しかも、ガス湯沸し器の機能も充実しており、湯張りは勿論、途中で温くなっても温め直せるし使い勝手もいい。
「そういや、ユニットバスって単語も、必ずしも風呂・トイレ別ってのを指す訳じゃないんだっけか…。えっと、3点ユニット……が正解だっけか? まあ何でもいいけど」
髪を拭きながら、誰に話すでもなく1人ぶつぶつと呟く玲。
心なしか、存分に風呂を使えるとあってテンションも高くなっているようだ。
それもその筈。風呂が存分に使えるということもそうだが、この学生寮で何が素晴らしいって、光熱費の支払いが一切無い、というところだ。
どころか学費も掛からない。
せいぜい食費や私物程度にお金が掛かるくらいだが、その食費も学校内、或いはこの学生寮──マンションの特別棟にある食堂を利用すれば無料である。
国が運営している、ということもあるが、その何よりの目的は『幻想魔導士』を増やすため、というところにある。
人間による犯罪も勿論あるが、目下問題となっているのは、幻妖なる存在の脅威だ。
それと戦う『幻想魔導士』は、それだけ必要な存在なのだ。
学費や生活に掛かる費用の一切が免除される。しかも、国からの推薦での入学のため、入試のようなものは存在しない。
高校での成績次第では──勿論、主に魔法の──、大学だってエスカレーター式にそのまま入学出来る。
つまり、殆ど無料で大卒資格まで取得出来るようなものなのだ。
これだけ恩を着せられれば、『幻想魔導士』は勿論、魔法を運用する職業に就く傾向は、強制などせずとも如実に出来上がる。
学生からしても、無料で学校に通うことが出来て、おまけにそこで習得した技能がそのまま将来に繋がるのだ。
勿論、親の立場としても、学費が掛からず、将来が約束されるようなものなのだから大助かりだ。
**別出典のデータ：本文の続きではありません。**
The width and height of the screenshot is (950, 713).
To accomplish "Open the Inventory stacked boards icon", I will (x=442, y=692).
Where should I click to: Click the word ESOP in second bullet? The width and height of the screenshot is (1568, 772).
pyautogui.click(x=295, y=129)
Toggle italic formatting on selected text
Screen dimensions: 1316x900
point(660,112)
幻妖なる存在と戦う『幻想魔導士』は命の危険の多い仕事でもあるので、そこだけは親としても心配になるが、概ねそれを除けば諸手を挙げて歓迎したいものである。
つまり、国にも本人にも親御さんにも、とても良い話なのである。
まあ、そんなことは赤月 玲の頭には無いのだが…。
洗面所に備え付けの洗濯機の上に置いておいたスウェットに着替え、洗面所を後にする玲。
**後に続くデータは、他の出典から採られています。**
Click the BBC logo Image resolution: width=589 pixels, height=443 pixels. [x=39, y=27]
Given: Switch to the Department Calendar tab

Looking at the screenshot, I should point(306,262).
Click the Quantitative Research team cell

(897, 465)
勿論、ホワイトボードの「風呂使用中」の文言はきちんと消しておく。
璃由は──まだ帰っていないらしい。
「かれこれ2時間以上は入ってたんだけど、まだ帰ってないんだ。やっぱ女の子の風呂は長いのかねー」
実家の妹のことを思い出して、玲はそう呟いた。
(そう言えばあいつ、オレが天魔第6に通うって言ったら拗ねてたけど、何でだ?)
いつぞや、国からの通知で国立天魔第6高等学校の入学案内を受け取った時のことを思い出す玲。
そう言えば、その日から1週間くらい、口を聞いてくれなくなったんだよな、と苦い表情をしながら、玲は廊下を歩いていき、リビングへと向かう。
私物は各自の部屋に移ったため、備え付けのダイニングテーブルとテレビ──なんと60インチ──と食器棚があるくらいになった簡素なリビング。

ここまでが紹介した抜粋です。